Bonus, my interviewing skills were VERY good after the first paid internship, and legendary after the *5* interviews I did for the well-paid grad-school one. In fact, about a year after I started the first real job, I was happy houring with one of the people who hired me, and he drunkenly confessed that I was the *last* person they called for an interview based on my "paper," and *FIRST* selection for hire after the interview.
Correlation, causation, you know what they say...plus the bonus of learning lots of skills. Unpaid, low-paid, well-paid, I learned A LOT in each of these positions. I just busted hump to make the unpaid and low-paid ones work. You're only young and able to stomach 80+ hour weeks (interning 40 and working 40+) and crappy living conditions for a few months at a time (really, those 7 months were tough, but didn't kill me) once.
Well, we obviously have more valuable skill sets.
Having been in a Vietnamese hospital, can I suggest next time you're sick you go give one a spin?

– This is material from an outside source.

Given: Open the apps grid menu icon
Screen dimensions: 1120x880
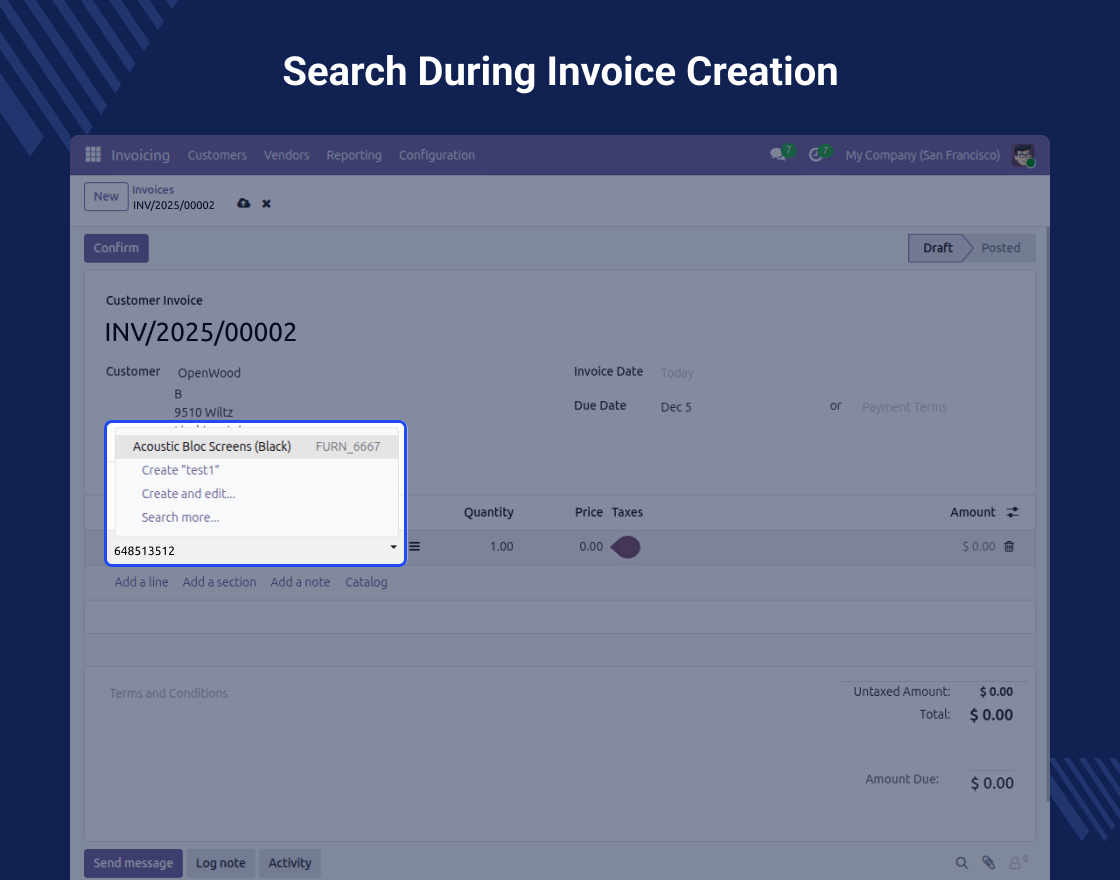Looking at the screenshot, I should tap(93, 155).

I don't see any of these folks dying or starving despite all the hysterics on Slog claiming so. So they don't get to vacation on Kauai every winter and apparently continue to be quite 'liveable'.
Anyway, it's Friday. Sun is out. The strike by "several" fast food workers had as much impact as a fart in a hurricane. No one will pay burger flippers more than they are worth to the product they can produce.
It's nice for you that the system worked for you, and that is why you continue to accept and tacitly support it. I'm betting that, even though you were poor, you had some support systems in place. Parents who cared, teachers who encouraged you, some expectation of safety and a real home, and general recognition as a person who existed in your society. What if you didn't have that?
No, a walkout by a few people isn't going to change it. But a walkout by thousands of workers who insisted a higher standard would. How do you think labor laws even ended up where they are today? People organized, demanded more, and now those of us that want it get two days off instead of zero and overtime pay for working more.
I don't think laws are the answer; to me, the government is a useless spineless thing holding us back. Organization is the answer. And it is the only way anything changes. What they are doing is not futile.
@ 88. That's an insightful summary of the first few chapters of "Oliver Twist."
So I don't see anything "utopian" about working to improve the minimum wage; it's been done elsewhere with positive results.
Ah, thank you so much!
This is much easier for us to understand, now that you've told everyone that you're assuming the part of Fagin.
Anybody saying that fast food workers don't deserve living wages had better not rely on fast food for any part of their sustenance. I want to see all of you wage-deniers make your own foods from scratch from now on, and then turn around and try to act like fast food workers are still somehow beneath you all. Go on, we're waiting.